For each agent a DQN (Deep Q-Learning) loop is used for training, however, in this case the action performed by one agent has an effect on the action of the other and therefore the two agents are trained in parallel but in isolation which allows them to develop their own policies. However, their individual learning is augmented by exposing their actions indirectly to each other since they both observe a common state space. Even though this diagram presents the training of agent2 and to follow that of agent1, in practice these steps can be performed in parallel. In addition, during this training the two agents may be synchronized by using a common clock that timestamps the events that occur (the observations from the different state spaces) to ensure that the two agents are both observing their environment at the same time.
Steps 1 and 2—Agent1 and Agent 2 initiate the weights of their own DQN with a random distribution of values
Steps 3 and 4-Agent1 and Agent 2 initiate their corresponding buffers which will be used to record tuples of (old state, action, new state, reward) to train their corresponding DQN models.
Steps 5 to 12-Agent1 and Agent2 collect information about the state of the cold_water_source and the state of the hot_water_source. In addition, information about the state associated with Agent1 is included, for example in this case RRU or IoT radio utilization or CPU/GPU utilization, and so on as previously described.
Similarly information associated with Agent2 is included such as the battery temperature and operational mode.

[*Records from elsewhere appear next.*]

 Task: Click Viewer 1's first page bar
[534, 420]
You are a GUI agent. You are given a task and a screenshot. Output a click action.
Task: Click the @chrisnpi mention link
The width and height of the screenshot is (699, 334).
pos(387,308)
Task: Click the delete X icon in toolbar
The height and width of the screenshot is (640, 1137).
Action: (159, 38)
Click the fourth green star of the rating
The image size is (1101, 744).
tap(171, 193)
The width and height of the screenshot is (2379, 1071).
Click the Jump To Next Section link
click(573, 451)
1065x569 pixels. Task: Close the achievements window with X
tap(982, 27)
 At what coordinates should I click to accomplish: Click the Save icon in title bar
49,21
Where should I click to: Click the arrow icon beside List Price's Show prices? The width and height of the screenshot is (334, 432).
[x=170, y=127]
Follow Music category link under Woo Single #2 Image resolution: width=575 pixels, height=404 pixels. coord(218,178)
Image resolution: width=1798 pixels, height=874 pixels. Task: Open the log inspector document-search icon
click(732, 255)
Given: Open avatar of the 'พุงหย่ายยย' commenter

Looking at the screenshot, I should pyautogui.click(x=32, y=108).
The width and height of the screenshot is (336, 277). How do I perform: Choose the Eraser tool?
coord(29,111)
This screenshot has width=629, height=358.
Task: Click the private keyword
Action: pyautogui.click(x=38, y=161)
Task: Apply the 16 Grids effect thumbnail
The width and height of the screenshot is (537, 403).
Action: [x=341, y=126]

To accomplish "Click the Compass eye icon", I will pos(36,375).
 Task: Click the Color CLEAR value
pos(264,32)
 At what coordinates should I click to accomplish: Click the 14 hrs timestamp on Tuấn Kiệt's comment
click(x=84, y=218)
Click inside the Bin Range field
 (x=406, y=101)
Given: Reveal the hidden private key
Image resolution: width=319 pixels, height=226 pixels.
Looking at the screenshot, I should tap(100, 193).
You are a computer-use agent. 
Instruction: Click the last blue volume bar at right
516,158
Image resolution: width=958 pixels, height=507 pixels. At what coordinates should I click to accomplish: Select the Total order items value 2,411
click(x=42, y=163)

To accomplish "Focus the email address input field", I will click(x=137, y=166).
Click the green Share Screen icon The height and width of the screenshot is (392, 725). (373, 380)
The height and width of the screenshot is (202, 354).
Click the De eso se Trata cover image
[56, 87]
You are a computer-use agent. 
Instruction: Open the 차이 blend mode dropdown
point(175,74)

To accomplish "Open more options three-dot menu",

Steps 13 to 28-Agent1 and Agent2 perform random actions (greedy policy suggests to take a random action with probability ε (in the unit interval [0, 1]) and the action that yields the highest reward max (Q(a)) with probability 1-ε). Once each action is performed by each agent then the agents observe again the state space, calculate their corresponding rewards, and record this experience as a tuple in the experience buffer which has been initialized in Steps 3 and 4.
Steps 29-32-In these steps a set of two different samples is extracted from each experience buffer (for the same timeframe) to train the two agents
Steps 33-44—These steps are similar to the training phase described previously, but now the DQNs are no longer trained but instead rely on their predictions to perform an action as opposed to choosing based on the ε-greedy policy described previously.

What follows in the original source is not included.